The Hanau attacker's website, where he had published his racist thoughts and paranoid delusions, was accessed about 560 times before the night of the crime in February 2020, but due to the data retention ban, investigators were unable to determine who the site was has visited.

A witness testified on Friday before the parliamentary investigative committee of the Hessian state parliament.

The Chief Inspector of the Federal Criminal Police Office who was interviewed admitted that despite intensive investigations, questions remained unanswered.

"There was no knowledge of Tobias R. relevant to state protection in either Bavaria or Hesse," he said.

When asked whether there were any indications of the danger of Tobias R. before the crime, he denied.

The investigative committee of the state parliament deals with the bloody deed in Hanau.

Among other things, the deputies are trying to find out what the police authorities and the public prosecutor's office knew about the assassin and his father before the attack in Hanau and how it was dealt with.

On February 19, 2020, the then 43-year-old Tobias R. murdered nine people with a migration background for racist reasons.

He killed his mother and finally himself in his parents' home. The assassin suffered from paranoid schizophrenia.

According to the BKA official, there were five investigations against R., all of which were dropped.

He is said to have threatened a prostitute in a holiday apartment in Bavaria in 2018 when he showed her sadomasochistic material, a gun and a knife.

He also presented her with a kind of script in which an escort lady dies.

The alarmed police helped the terrified woman and found a smoked joint in the apartment.

The gun was not found in the apartment.

The police file, it was rumored on the sidelines of the committee, said that the police officers only took the woman's descriptions seriously to a limited extent.

According to the investigator, R. was then investigated for a possible violation of the Narcotics Act.

Since R

"I didn't know anything that night"

There were further investigations against R. in the years before, among other things, on suspicion of bodily harm, suspicion of social fraud and resistance to law enforcement officers.

However, none of the investigations resulted in R.'s data being stored nationwide.

In one case there was a note that the Main-Kinzig health department should be informed about his state of health, because paranoid schizophrenia had already been diagnosed in 2002.

However, the responsible health authority said that it had no information about it.

R. apparently decided to act in December 2019, but the official could not say whether there were concrete plans for the assassination.

Service providers who created his website technically and with illustrations would not have had any information about his plans, since they would not have had access to the texts and content.

Even at the Hanau public prosecutor's office, there was apparently no evidence before the act that R. could be dangerous.

The public prosecutor who was interviewed described in detail the course of the operation, which she described as highly professional.

When asked by the committee chairman Marius Weiß (SPD), she said: "I didn't know anything on the night of the crime.

The name R. meant nothing to me.” In the days after the attack, the lawyer acquainted herself with the background to the assassin and reported to the committee about the well-known complaint that the public prosecutor's office had received in November 2019.

In the thirty-page letter, a criminal complaint was filed against an unknown secret service.

In this letter, the assassin explained in great detail his view of the situation in Germany and expressed "pretty wild conspiracy theories".

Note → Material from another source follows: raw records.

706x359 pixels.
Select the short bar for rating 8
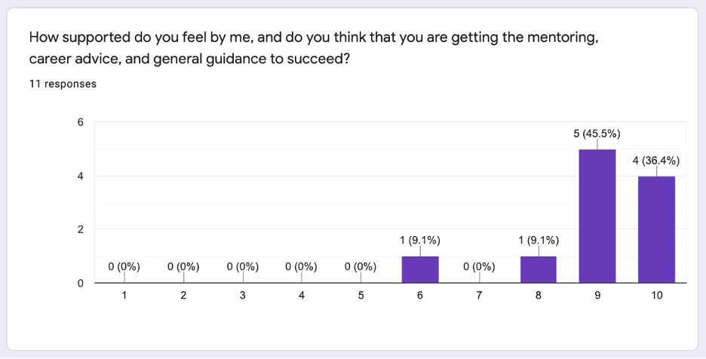pos(539,269)
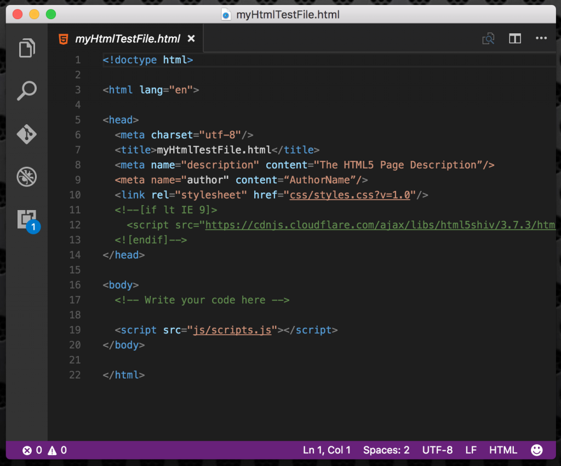The height and width of the screenshot is (466, 561).
Task: Select the myHtmlTestFile.html editor tab
Action: [127, 39]
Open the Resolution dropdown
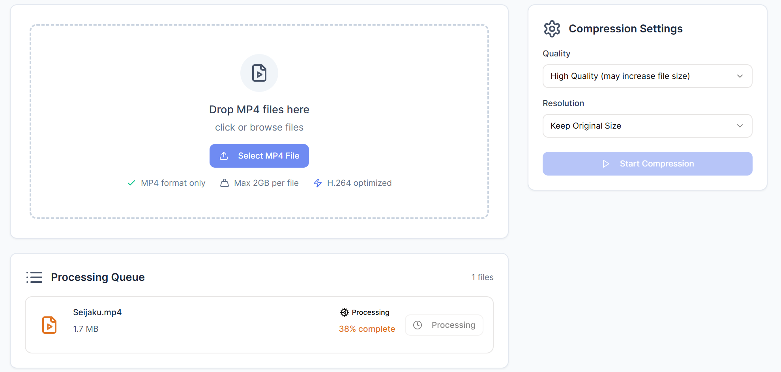781x372 pixels. (647, 126)
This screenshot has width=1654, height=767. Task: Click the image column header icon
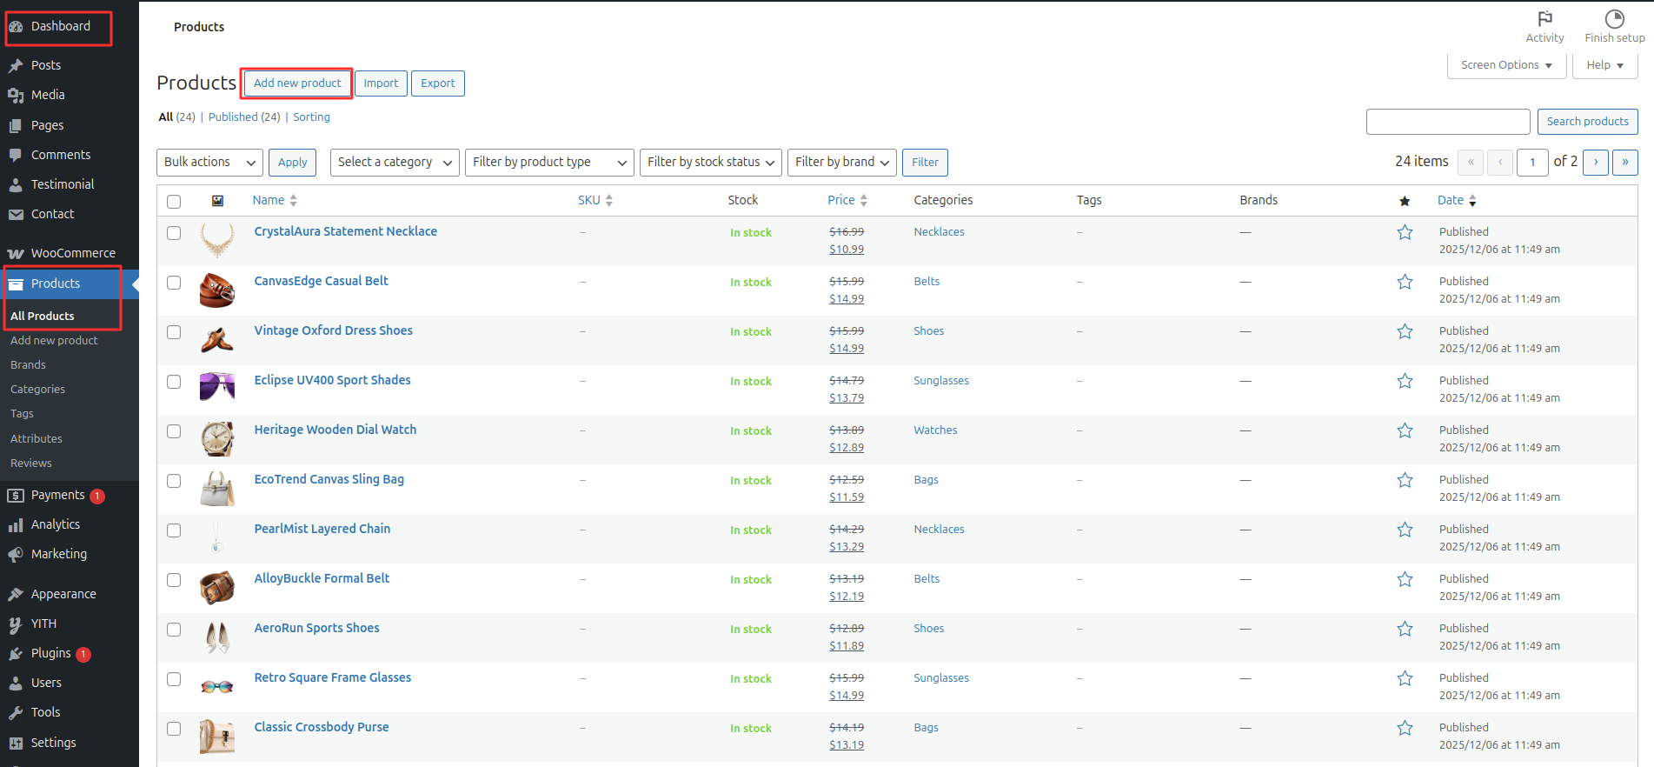217,201
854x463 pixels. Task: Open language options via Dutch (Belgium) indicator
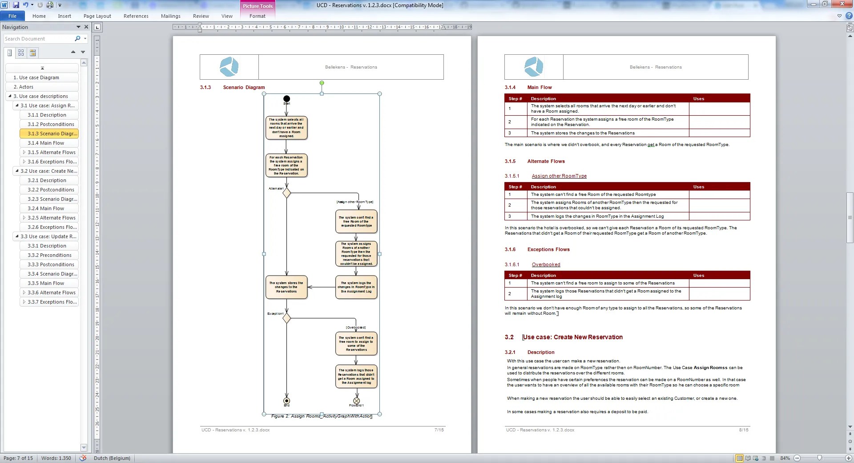tap(112, 458)
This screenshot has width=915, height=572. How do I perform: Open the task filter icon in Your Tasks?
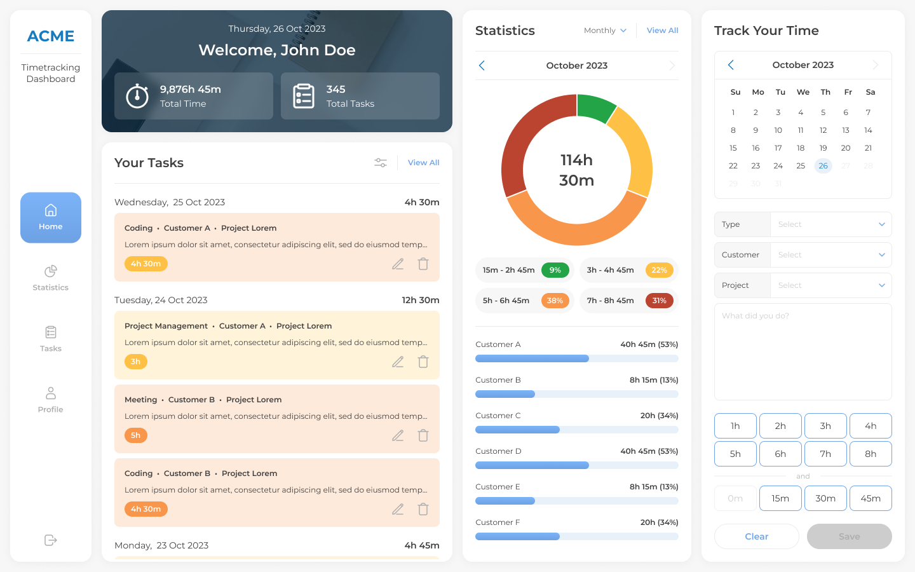381,163
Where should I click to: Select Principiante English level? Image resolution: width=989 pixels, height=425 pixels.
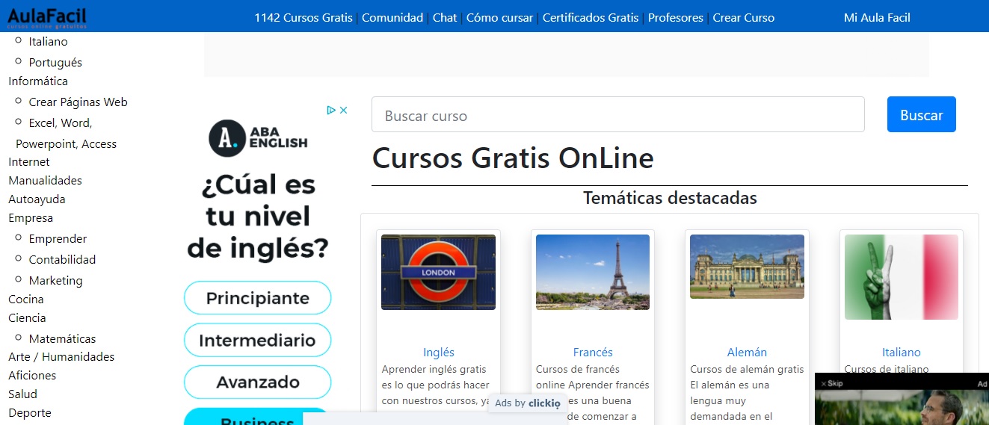pos(257,298)
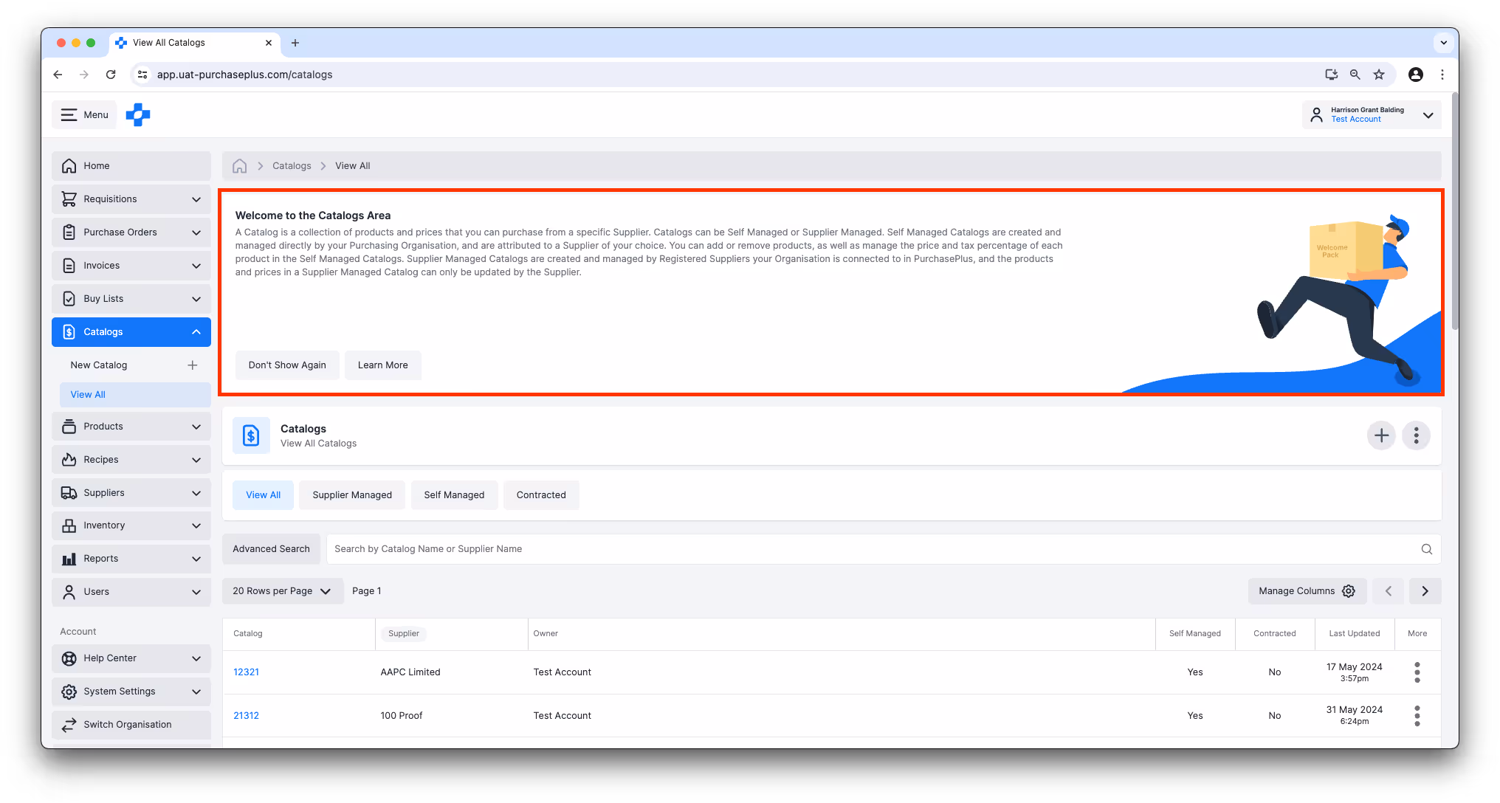
Task: Open the Catalogs header three-dot menu
Action: pos(1415,435)
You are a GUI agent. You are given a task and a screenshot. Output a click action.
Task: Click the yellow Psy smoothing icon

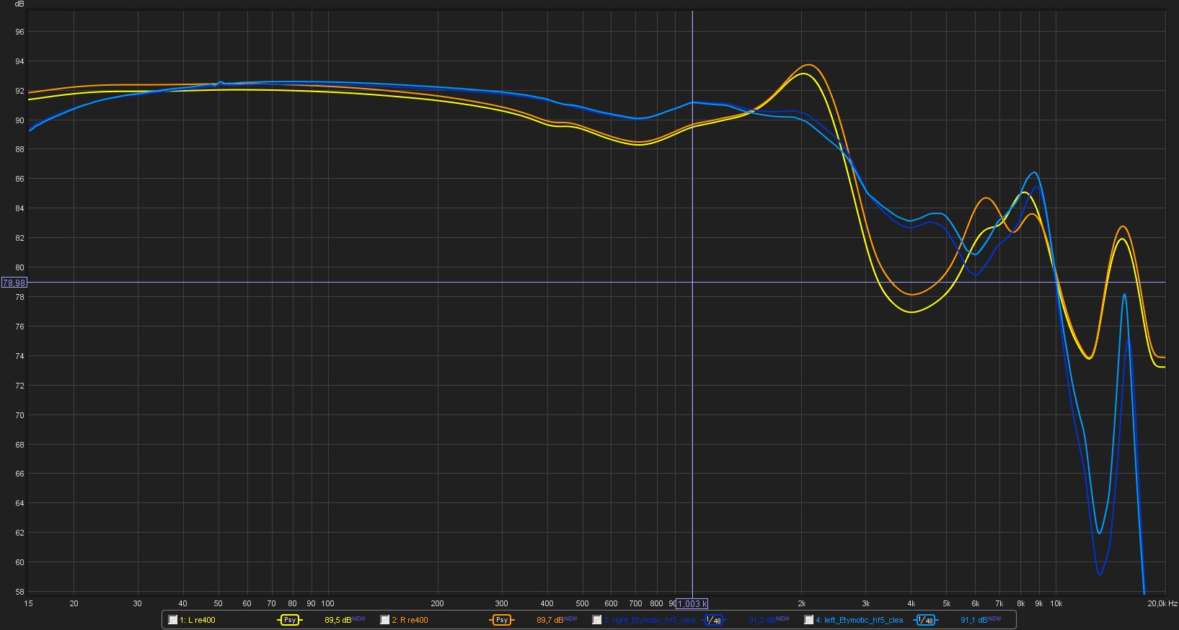(289, 620)
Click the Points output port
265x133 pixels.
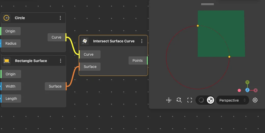(x=147, y=61)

"Any suspicion did not arise from this pamphlet," said the witness, and when asked how she would have reacted if the ad had landed on her desk, she replied: "I probably would not have had a starting point to do anything either." Questions the woman refused to have the victims autopsied, pointing to a supervisory complaint against her.

"The act could not be prevented"

This coincides with the statement of the BKA investigator, who had announced that the complaint to the Hanau public prosecutor's office did not contain the right-wing extremist passages that were later published.

Jörg Michael Müller, CDU chairman in the committee, assessed the statements of the two witnesses as evidence that the investigating authorities had not been able to recognize R.'s dangerousness based on the information available in the run-up to the crime.

"As hard as it is to bear the realization of such a despicable act, it must be said that the act was unavoidable."

The SPD pointed out that the police were understaffed during the night of the crime in Hanau and that the authorities did not communicate with each other.